Oporto, Portugal — miércoles, 11 de enero de 2012

Estar sentada 10 horas no es fácil, sin embargo, el autocarro manejado por un portugués malhumorado iba a una velocidad casi no permitida así que llegamos una hora antes de lo estipulado. Al llegar estaba más que desorientada, mi madrina portuguesa quedó en irnos a buscar en la parada de Praca de galica de la ciudad, eran las 6 am, estaba obscuro y hacía más frío que en al autobús. Una señora se apiadó de nosotras en nuestra soledad y nos hizo compañía, llevándonos la sorpresa de que era venezolana con un muy falseado acento español. 

Tenía más de 10 años viviendo en la nación ibérica y venía a visitar a una hermana en Oporto. Lo más gracioso es que ese día era mi cumpleaños, llegamos el 24 de agosto en la mañana teníamos hambre y yo no podía quitarme de la cabeza el futuro viaje a Paris con un día de retraso. Casualmente ese 24, se cumplían 25 días sin comer mi amada arepa, ya que la cocina del piso donde estaba en Madrid no funcionaba, el regalo más tonto y feliz fue comer arepa, fría deforme y derretida de manos de la señora venezolana que nos brindó a mi y a mi amiga un pedazo cocido de la harina de maíz de mi tierra.
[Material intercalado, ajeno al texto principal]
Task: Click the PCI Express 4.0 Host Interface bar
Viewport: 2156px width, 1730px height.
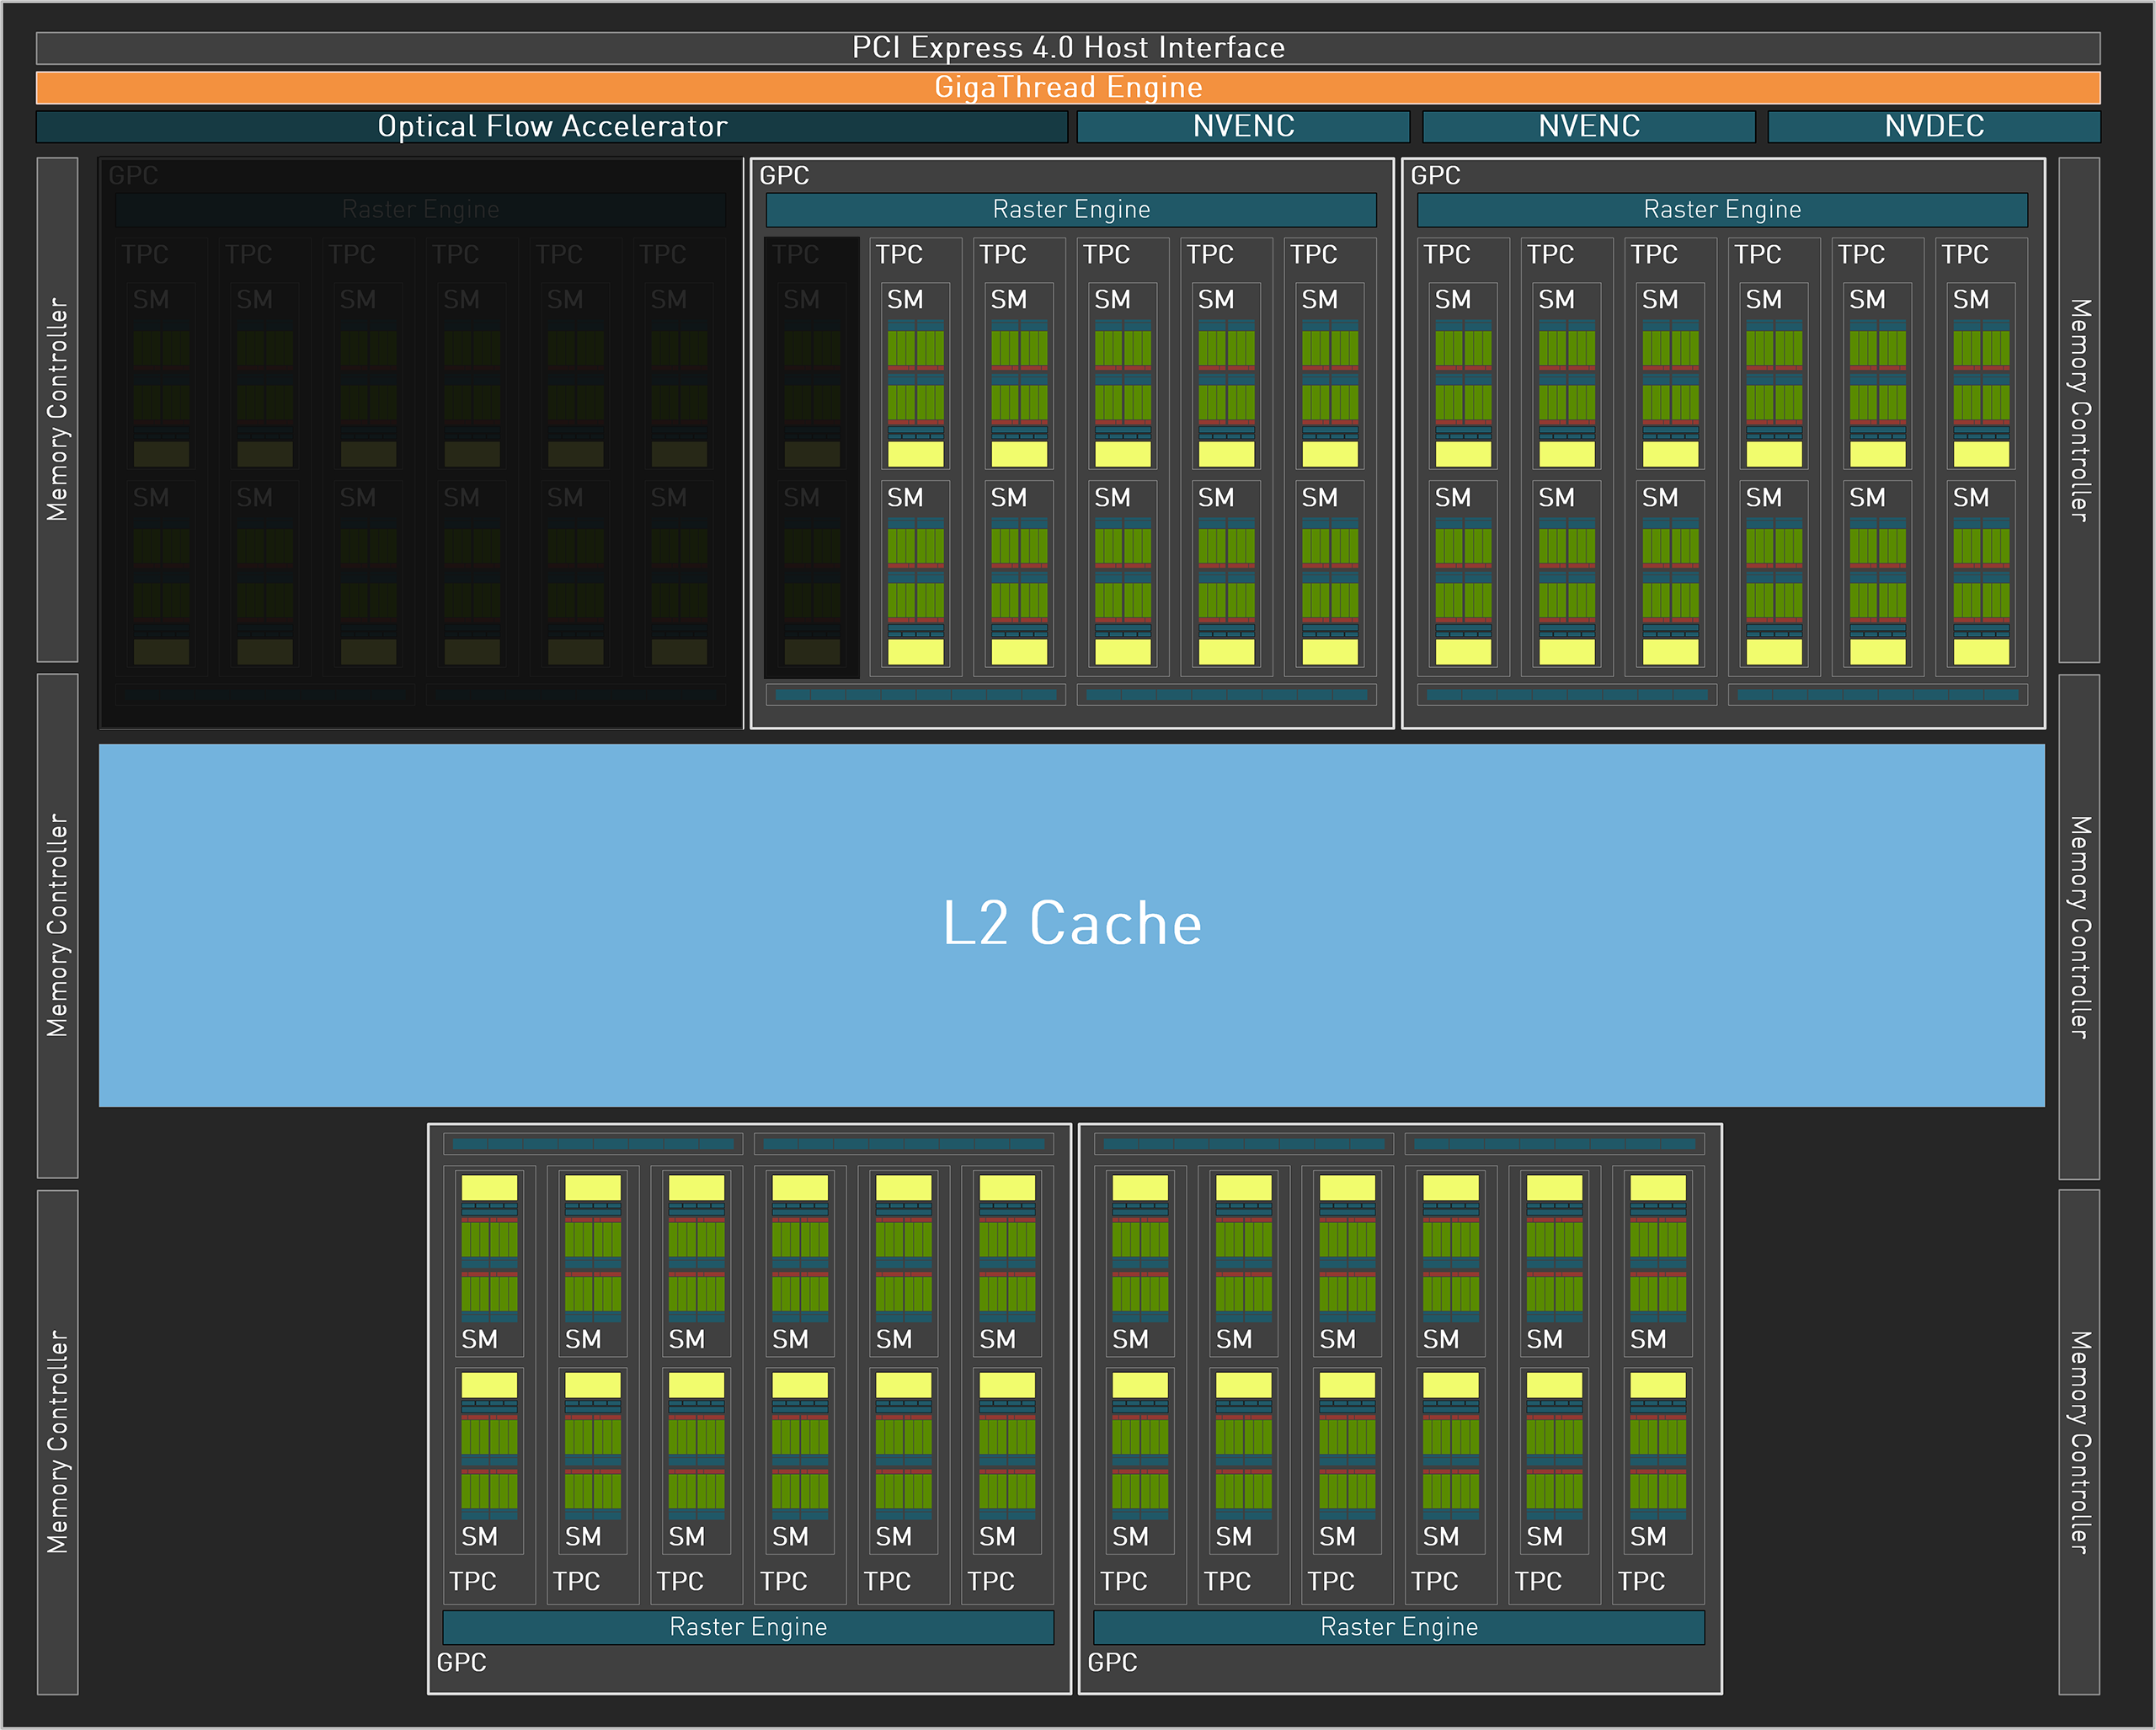Action: 1068,48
Minutos más tarde mis padrinos nos buscaron en un taxi, allí me di cuenta de lo caro que puede ser tomar un taxi, unos 100 euros desde Oporto al pequeño pueblo donde vive mi abuela, sanfins, en Rocas, a su vez, cerca de Albergaría, la ciudad más cercana. Una hora de trayecto hasta que por fin desayunamos pan tostado, leche y a buscar pasajes aéreos hacia Paris. 

No fué tan sencillo como yo creí, después de un triste intento por encontrar algo, lo más cercano salía en 700 Euros por una aerolínea en primera clase: "fodaz!" fué lo primero que se me salió cuando la rubia y amable chica portuguesa en Rocas de Vouga me indicó que ese era el precio disponible para el día siguiente. Mi amiga y yo nos replanteamos el ir, mientras mi madrina nos animaba a respirar un poco de aire fresco en la mitad de los campos de eucaliptos portugueses.

Llegamos a un parque muy parecido ( a los caraqueños) al ávila y con una quebrada que disfrutaban grandes y chicosen el verano (algo frío) de Portugal. Luego de unas cuantas fotos, el hambre hacía de las suyas y comimos en restaurant a precios muy buenos y comida deliciosa, desde el bacalhau con batatas hasta un pollo muy raro pero delicioso jejejeje, acompañado del vino tinto respectivo. 

De regreso en casa de mi abuela nos volvimos a preguntar  si iríamos a París, dado que ya teníamos una reserva de hotel y hostal hechas, teníamos que decidir. La única opción era ir en autobús; era la idea más tétrica y descabellada del mundo -.- sin embargo ambas teníamos tanta ilusión de ver la torre, visitar arquitectura y en lo particular, visitar Lisieux, un pueblito a dos horas de París hogar de Santa Teresita del Niño Jesús, mi santa favorita. La decisión? Ir en autobús hasta Madrid y de allí llegar inmediatamente a abordar el bus que llevaba hacia París, Francia. 

Nos esperaban largas 24 horas de trayecto por delante.